How ICE Has Turned Immigration Courts into Traps – Bundlezy

How ICE Has Turned Immigration Courts into Traps

Every day we are bombarded with videos of terrifying kidnappings, including of mothers and minors, carried out by immigration agents, which are part of the president’s initiative to make thousands of immigrant arrests every day.

In our city, which has implemented various protections for our fellow New Yorkers, we have witnessed in recent weeks a new strategy: detaining and seizing people who have attended their mandatory court dates in federal immigration court.

This is a perverse violation of the covenant we ask everyone to obey in the face of the legal system: if they follow the rules, they will receive a fair hearing and a ruling from an impartial judge that will be respected by other entities.

Instead, what we have seen is that federal authorities put those who attend their court dates between a rock and a hard place: attend their mandatory hearing and risk being kidnapped, or stay home, where they risk being served with a deportation order.

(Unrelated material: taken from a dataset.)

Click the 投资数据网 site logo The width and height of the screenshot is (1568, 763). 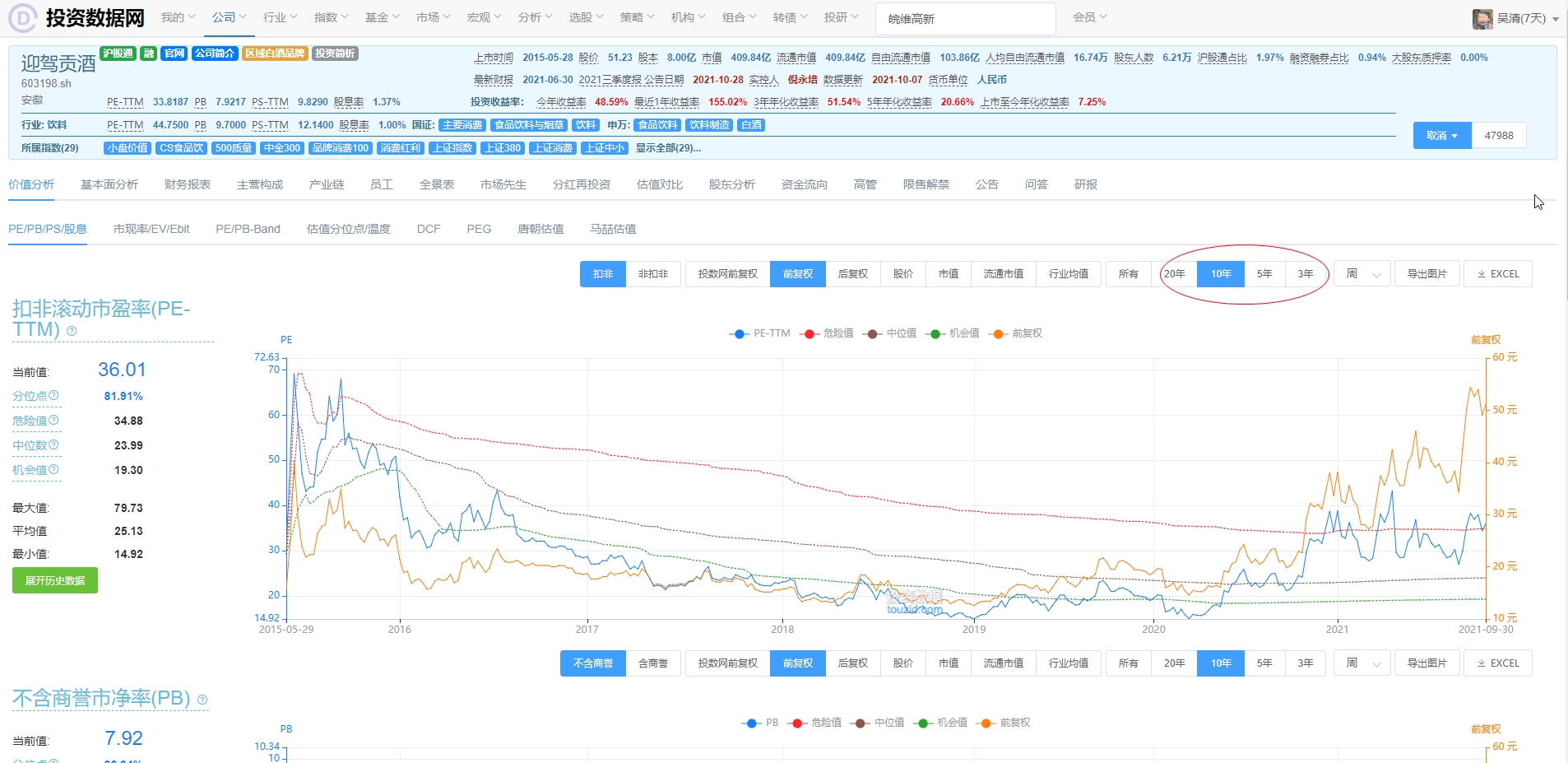77,17
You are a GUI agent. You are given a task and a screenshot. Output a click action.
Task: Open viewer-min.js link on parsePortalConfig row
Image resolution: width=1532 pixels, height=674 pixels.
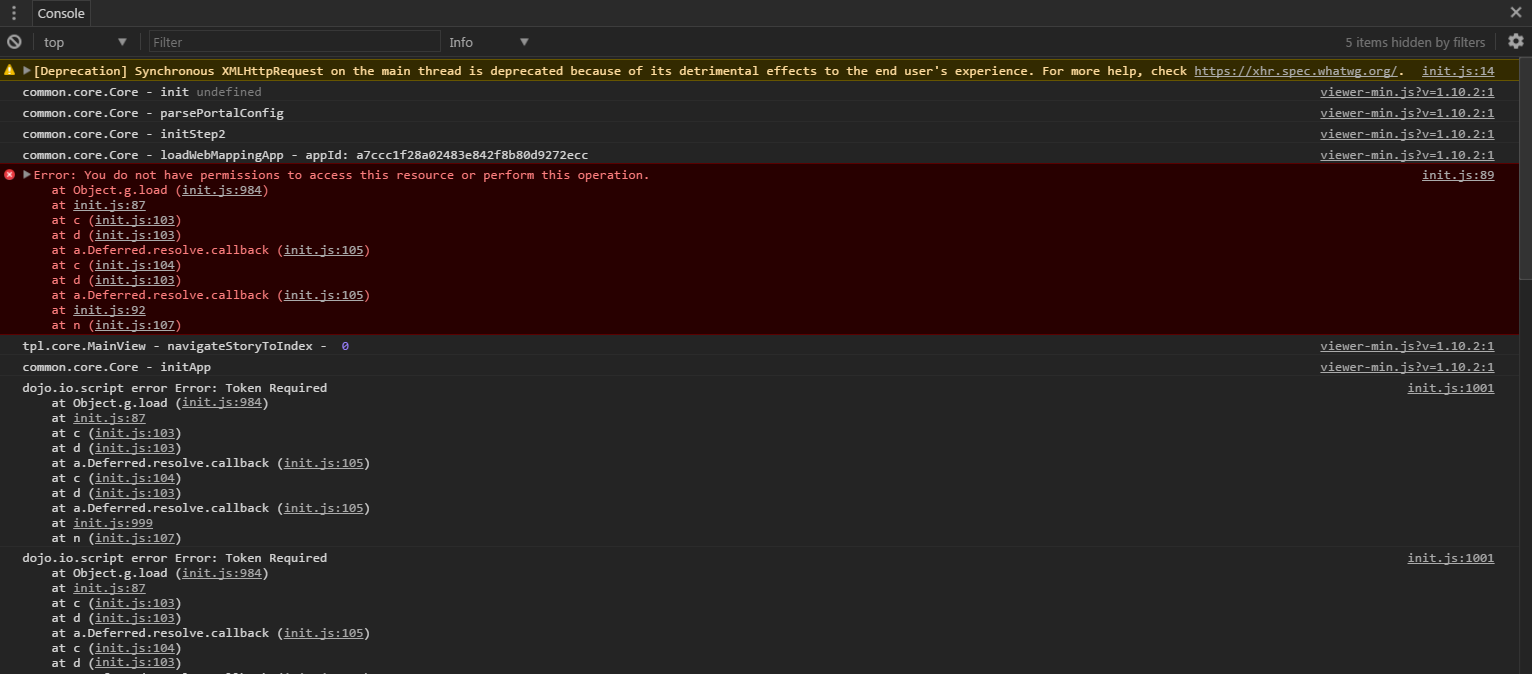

Furthermore, we have seen how those who show solidarity with New York immigrants are also threatened. Just this week (NOTE: 6/17/25), City Comptroller and mayoral candidate Brad Lander was arrested by federal agents in lower Manhattan immigration court. While escorting a man out after his hearing, Lander was arrested when federal agents claimed he was “obstructing the process.” If our elected officials are punished for escorting community members, how can anyone expect to navigate these spaces safely?

My colleagues and I witness the terror and chaos that the presence and actions of immigration agents are fomenting in these courts. Last week (NOTE: 11/6/25), we visited the federal immigration courthouse at 26 Federal Plaza in Manhattan, and saw groups of armed plainclothes agents camped in the hallways of the courthouse.

Almost no agents had visible identification other than their vests labeled with FBI, DEA, CBP, DHS and ICE. Some even wore vests labeled “police,” even though federal law enforcement is not technically police. Some wore masks. They seemed to be waiting for easy targets.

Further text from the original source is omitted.